A son of a German shoves a Union Jack on the shores of Botany Bay, proclaiming that a terra nullus is now the property of a King George III, whom is completely mad from the hereditary disease porphyria and is not English but German, during a time of malcontent by those the New World (American) colonies. How is this a day for Australia, let alone representative of England’s expanding empire?
It reminds me of an Episode of Blackadder Goes Forth (General Hospital), where Capt. Blackadder is tasked to root out a German spy in a WWI field hospital: having tied Capt. Darling to a chair Blackadder interrogates, and Darling finally cracks under the pressure “I’m as British as Queen Victoria!” to which Blackadder attacks with “You mean your father’s German, you’re half German and you married a German?!”

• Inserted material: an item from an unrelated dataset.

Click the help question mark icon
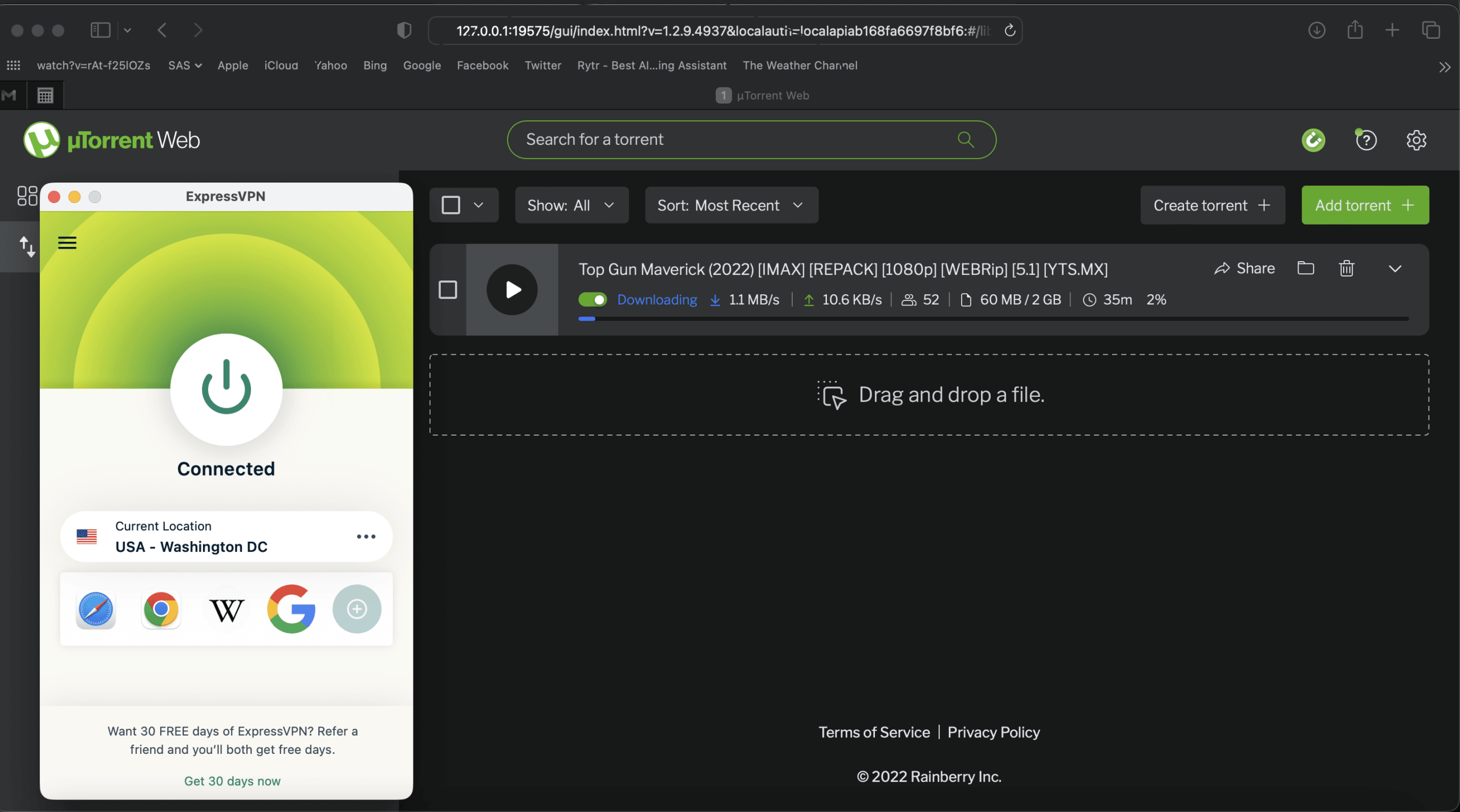 (x=1366, y=140)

I’m not anti-German or anti-British or even anti-Calathumpian. The point is how ridiculous that Australia Day is about the establishment of the Botany Bay Colony (NSW), which has nothing to do with South Australia, Tasmania or Western Australia, and Australians in general. Particularly immigrants (aren’t we all?) and indigenous peoples. That doesn’t leave very many Australian Citizens left.
Surely this artificial date, linked to firing a few muskets to the strains of God Save The King, is not appropriate for now let alone pre-Federation.
Perhaps a better date is when the Premiers of each colony first sat together and, with the “mother country” (English or German?) agreed on the referendum that would put our nation on the path of a successful Federation, remembering that both Western Australia and South Australia both had universal suffrage – for non-indigenous peoples – for those aged 21 and over? A second date could be set aside to celebrate the successful referendum in which indigenous peoples won the right to be recognised as people with the same rights as citizens and thus given the vote.
Perhaps the real “Australia Day”, then, should be 2nd March to reflect the first day of the meeting of all Colonies to push for Federalism.
In the same way, 26th August should mark “Vincent Lingiari Day”: the walk off by Aboriginal stockmen from Wave Hill, which precipitated the overwhelmingly successful 1967 referendum which removed the power of the Commonwealth government as to how indigenous people could be treated. (Contrary to popular belief, in some states indigenous peoples did have citizenship and were allowed to vote in state elections.)
As for the current “Australia Day”, it’s time to let go. Unless you are a New South Welsh man or woman, and even then it would be better to rename it as “Foundation Day, NSW”.